Dataset start
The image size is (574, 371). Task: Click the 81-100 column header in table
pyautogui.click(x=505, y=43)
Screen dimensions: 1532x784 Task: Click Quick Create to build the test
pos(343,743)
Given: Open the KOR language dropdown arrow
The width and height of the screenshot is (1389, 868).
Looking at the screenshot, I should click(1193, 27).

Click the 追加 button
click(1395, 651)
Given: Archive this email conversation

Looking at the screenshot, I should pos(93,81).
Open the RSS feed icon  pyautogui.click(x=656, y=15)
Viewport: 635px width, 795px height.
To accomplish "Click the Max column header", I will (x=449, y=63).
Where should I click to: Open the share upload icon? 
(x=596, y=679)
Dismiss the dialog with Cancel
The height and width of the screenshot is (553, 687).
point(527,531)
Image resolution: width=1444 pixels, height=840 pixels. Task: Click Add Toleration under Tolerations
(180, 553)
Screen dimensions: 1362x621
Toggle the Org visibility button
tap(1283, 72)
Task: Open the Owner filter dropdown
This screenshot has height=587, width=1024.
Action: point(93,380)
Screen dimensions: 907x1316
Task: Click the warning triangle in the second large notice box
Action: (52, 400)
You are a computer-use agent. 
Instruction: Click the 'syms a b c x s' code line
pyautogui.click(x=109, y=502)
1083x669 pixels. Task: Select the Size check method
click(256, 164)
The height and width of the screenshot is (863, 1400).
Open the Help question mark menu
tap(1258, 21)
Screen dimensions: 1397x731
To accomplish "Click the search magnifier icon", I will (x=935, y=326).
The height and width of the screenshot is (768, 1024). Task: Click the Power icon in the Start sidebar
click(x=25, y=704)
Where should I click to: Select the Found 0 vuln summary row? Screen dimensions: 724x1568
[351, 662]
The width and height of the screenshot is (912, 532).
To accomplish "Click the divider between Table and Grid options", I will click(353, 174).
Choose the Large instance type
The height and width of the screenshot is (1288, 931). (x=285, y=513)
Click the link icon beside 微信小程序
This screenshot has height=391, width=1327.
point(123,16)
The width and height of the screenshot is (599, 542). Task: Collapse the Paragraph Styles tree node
Dataset end
#### Work required:
Render each line of the records above as a numbered list, omitting any blank lines.

#### Task answer:
1. The image size is (574, 371). Task: Click the 81-100 column header in table
2. pyautogui.click(x=505, y=43)
3. Screen dimensions: 1532x784 Task: Click Quick Create to build the test
4. pos(343,743)
5. Given: Open the KOR language dropdown arrow
6. The width and height of the screenshot is (1389, 868).
7. Looking at the screenshot, I should click(1193, 27).
8. Click the 追加 button
9. click(1395, 651)
10. Given: Archive this email conversation
11. Looking at the screenshot, I should pos(93,81).
12. Open the RSS feed icon  pyautogui.click(x=656, y=15)
13. Viewport: 635px width, 795px height.
14. To accomplish "Click the Max column header", I will (x=449, y=63).
15. Where should I click to: Open the share upload icon? 
16. (x=596, y=679)
17. Dismiss the dialog with Cancel
18. The height and width of the screenshot is (553, 687).
19. point(527,531)
20. Image resolution: width=1444 pixels, height=840 pixels. Task: Click Add Toleration under Tolerations
21. (180, 553)
22. Screen dimensions: 1362x621
23. Toggle the Org visibility button
24. tap(1283, 72)
25. Task: Open the Owner filter dropdown
26. This screenshot has height=587, width=1024.
27. Action: point(93,380)
28. Screen dimensions: 907x1316
29. Task: Click the warning triangle in the second large notice box
30. Action: (52, 400)
31. You are a computer-use agent. 
32. Instruction: Click the 'syms a b c x s' code line
33. pyautogui.click(x=109, y=502)
34. 1083x669 pixels. Task: Select the Size check method
35. click(256, 164)
36. The height and width of the screenshot is (863, 1400).
37. Open the Help question mark menu
38. tap(1258, 21)
39. Screen dimensions: 1397x731
40. To accomplish "Click the search magnifier icon", I will (x=935, y=326).
41. The height and width of the screenshot is (768, 1024). Task: Click the Power icon in the Start sidebar
42. click(x=25, y=704)
43. Where should I click to: Select the Found 0 vuln summary row? Screen dimensions: 724x1568
44. [351, 662]
45. The width and height of the screenshot is (912, 532).
46. To accomplish "Click the divider between Table and Grid options", I will click(353, 174).
47. Choose the Large instance type
48. The height and width of the screenshot is (1288, 931). (x=285, y=513)
49. Click the link icon beside 微信小程序
50. This screenshot has height=391, width=1327.
51. point(123,16)
52. The width and height of the screenshot is (599, 542). Task: Collapse the Paragraph Styles tree node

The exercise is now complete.